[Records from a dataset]
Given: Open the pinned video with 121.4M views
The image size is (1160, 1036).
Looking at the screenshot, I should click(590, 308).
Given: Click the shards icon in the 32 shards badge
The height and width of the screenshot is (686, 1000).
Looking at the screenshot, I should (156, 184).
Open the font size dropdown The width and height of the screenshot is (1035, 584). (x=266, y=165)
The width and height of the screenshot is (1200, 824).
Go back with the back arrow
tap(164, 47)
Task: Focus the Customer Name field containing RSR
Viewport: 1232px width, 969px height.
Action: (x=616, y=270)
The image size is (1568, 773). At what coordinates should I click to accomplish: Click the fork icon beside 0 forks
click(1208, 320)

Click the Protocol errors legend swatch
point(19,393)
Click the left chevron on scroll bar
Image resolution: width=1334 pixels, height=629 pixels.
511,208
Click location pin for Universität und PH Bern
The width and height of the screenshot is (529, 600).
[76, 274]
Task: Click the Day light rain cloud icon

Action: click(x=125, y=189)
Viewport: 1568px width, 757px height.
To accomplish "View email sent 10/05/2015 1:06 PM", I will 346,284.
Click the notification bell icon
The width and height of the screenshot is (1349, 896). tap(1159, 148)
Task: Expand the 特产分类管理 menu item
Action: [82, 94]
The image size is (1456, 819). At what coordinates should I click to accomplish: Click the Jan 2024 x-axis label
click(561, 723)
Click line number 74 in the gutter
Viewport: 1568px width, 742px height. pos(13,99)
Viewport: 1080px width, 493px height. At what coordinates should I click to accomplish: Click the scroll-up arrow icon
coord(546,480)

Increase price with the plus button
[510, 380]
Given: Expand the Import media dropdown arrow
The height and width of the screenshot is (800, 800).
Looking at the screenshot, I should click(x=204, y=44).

## Exercise details
Format every line of the records above as a numbered list, leaving out the blank lines.

## Answer for the task
1. Given: Open the pinned video with 121.4M views
2. The image size is (1160, 1036).
3. Looking at the screenshot, I should click(590, 308).
4. Given: Click the shards icon in the 32 shards badge
5. The height and width of the screenshot is (686, 1000).
6. Looking at the screenshot, I should (156, 184).
7. Open the font size dropdown The width and height of the screenshot is (1035, 584). (x=266, y=165)
8. The width and height of the screenshot is (1200, 824).
9. Go back with the back arrow
10. tap(164, 47)
11. Task: Focus the Customer Name field containing RSR
12. Viewport: 1232px width, 969px height.
13. Action: (x=616, y=270)
14. The image size is (1568, 773). At what coordinates should I click to accomplish: Click the fork icon beside 0 forks
15. click(1208, 320)
16. Click the Protocol errors legend swatch
17. point(19,393)
18. Click the left chevron on scroll bar
19. Image resolution: width=1334 pixels, height=629 pixels.
20. 511,208
21. Click location pin for Universität und PH Bern
22. The width and height of the screenshot is (529, 600).
23. [76, 274]
24. Task: Click the Day light rain cloud icon
25. Action: click(x=125, y=189)
26. Viewport: 1568px width, 757px height.
27. To accomplish "View email sent 10/05/2015 1:06 PM", I will 346,284.
28. Click the notification bell icon
29. The width and height of the screenshot is (1349, 896). tap(1159, 148)
30. Task: Expand the 特产分类管理 menu item
31. Action: [82, 94]
32. The image size is (1456, 819). At what coordinates should I click to accomplish: Click the Jan 2024 x-axis label
33. click(561, 723)
34. Click line number 74 in the gutter
35. Viewport: 1568px width, 742px height. pos(13,99)
36. Viewport: 1080px width, 493px height. At what coordinates should I click to accomplish: Click the scroll-up arrow icon
37. coord(546,480)
38. Increase price with the plus button
39. [510, 380]
40. Given: Expand the Import media dropdown arrow
41. The height and width of the screenshot is (800, 800).
42. Looking at the screenshot, I should click(x=204, y=44).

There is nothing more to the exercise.